Narrative:

At first waypoint after top of climb fuel indicated 2;200 lbs below planned. We were 6;000 pounds under our planned weight at takeoff and had direct routings after departure so this immediately caught our attention. We began to review all pertinent inputs to the FMS; reviewed fuel upload; and started tracking our fuel burned vs tank quantities. At the next waypoint check our fuel was down 4;000 lbs from planned. Around this time we got the 'fuel qty/used check' alert with consequence 'possible fuel leak'. We began to run the appropriate checklists which eventually led us to determining an abnormal leak from number 2 engine. The 'fuel qty/used chk' procedure directs manual and isolating tank to engine where we noted an abnormal decrease in number 2 tank. The next step isolates the leak to that specific tank or that engine. While executing this procedure the tank 2 pumps switch was mistakenly selected off with the cross feed still closed causing the engine to roll back. We restarted via QRH. The first officer was recalled from rest while we continued coordinating with company via ACARS; satcom and ATC radio.

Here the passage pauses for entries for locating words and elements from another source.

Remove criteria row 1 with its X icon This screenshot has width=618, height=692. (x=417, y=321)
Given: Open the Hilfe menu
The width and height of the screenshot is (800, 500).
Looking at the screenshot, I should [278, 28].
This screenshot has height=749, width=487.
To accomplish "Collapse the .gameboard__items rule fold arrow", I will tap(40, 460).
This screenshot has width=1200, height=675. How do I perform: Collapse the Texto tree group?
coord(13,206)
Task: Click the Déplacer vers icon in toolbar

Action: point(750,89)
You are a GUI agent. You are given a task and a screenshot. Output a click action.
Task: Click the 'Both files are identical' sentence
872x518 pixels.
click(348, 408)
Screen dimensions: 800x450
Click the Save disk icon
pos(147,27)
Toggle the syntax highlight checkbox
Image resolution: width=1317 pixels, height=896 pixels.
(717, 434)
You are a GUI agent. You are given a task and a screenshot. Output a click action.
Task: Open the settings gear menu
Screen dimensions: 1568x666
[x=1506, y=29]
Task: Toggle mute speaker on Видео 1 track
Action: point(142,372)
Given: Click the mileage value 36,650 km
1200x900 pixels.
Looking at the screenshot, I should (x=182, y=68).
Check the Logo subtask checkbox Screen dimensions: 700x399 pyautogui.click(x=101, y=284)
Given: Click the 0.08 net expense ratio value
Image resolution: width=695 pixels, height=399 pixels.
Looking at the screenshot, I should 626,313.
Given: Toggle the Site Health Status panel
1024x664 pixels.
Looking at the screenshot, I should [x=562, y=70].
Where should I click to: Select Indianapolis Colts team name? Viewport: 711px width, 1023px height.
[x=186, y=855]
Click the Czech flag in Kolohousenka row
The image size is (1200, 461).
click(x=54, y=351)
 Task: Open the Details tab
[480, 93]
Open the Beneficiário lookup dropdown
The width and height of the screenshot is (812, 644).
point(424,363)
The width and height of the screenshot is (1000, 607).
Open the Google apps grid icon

We reviewed engine out altitude capability; notified center; notified company and developed game plan for return [to airport]. After checking and determining our mistake we decided to again fully run the QRH procedure and with all 3 crew present and in concurrence we determined an abnormal loss isolated to number 2 engine and shut it down as directed via QRH. We also coordinated and executed a fuel dump procedure of approximately 19;000 lbs to get below max landing. Returned to [the airport] and performed engine out ILS approach and landing without further incident.while running the initial QRH procedure we had an inadvertent fuel starvation of number 2 engine. While we were diligent and careful in reading and executing the steps we somehow still momentarily selected the wrong switch(s). Contributing factors included distraction with concern over possible cause of the abnormal fuel burn; possibility of impending engine fire; fatigue due to circadian disruption; night time environment; concern over lack of divert airports and need to possibly shutdown/divert to distant unfamiliar airport.if a third crew member is available have them present before any significant QRH activity is run. A third set of eyes may have prevented our error.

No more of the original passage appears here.